A finding shows as Closed but I never touched it. What happened? That is the scanner status, not an analyst disposition. The scanner simply no longer detects the weakness — the exposure is gone from the latest scan. It is a good outcome, but it is independent of whether your team formally reviewed and closed it.

What does "WAF Bypass (Origin)" actually mean? ShadowMap found a way to reach the application's origin server directly, without going through the CDN or web application firewall in front of it. Any protections enforced at the WAF (rate limiting, request filtering, bot management) can be skipped by an attacker who hits the origin, so these are worth prioritising.

Can I focus on the findings a given team owns? Yes. Filter by Source and Title to carve out a specific class of weakness, and by Assignee to narrow to the team or user a finding is routed to. Assignment, SLA policies, and notifications carry over from the shared Alerts backend.

Where do defacement findings live — here or in their own view?

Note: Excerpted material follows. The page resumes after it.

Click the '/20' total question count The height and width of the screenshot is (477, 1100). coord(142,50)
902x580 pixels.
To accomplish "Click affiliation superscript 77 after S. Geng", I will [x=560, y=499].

Defacement detections can surface here under "Possible Website Defacement," but the dedicated, full-context view is Defacements.

  • Alerts — the unified triage queue this module is a filtered slice of; shares the same status workflow, risk model, assignment, and export.
  • Web Applications — the inventory of discovered web apps these misconfigurations are found on.
  • SSL Certificates — certificate and TLS hygiene (handled as a separate finding class from app misconfigurations).
  • Open Ports and Network Services — the network-layer counterparts: exposed ports and services rather than application weaknesses.
  • Defacements — dedicated view for website-defacement findings.
  • Technology Stack — the technologies fingerprinted on your apps, useful context when prioritising a misconfiguration.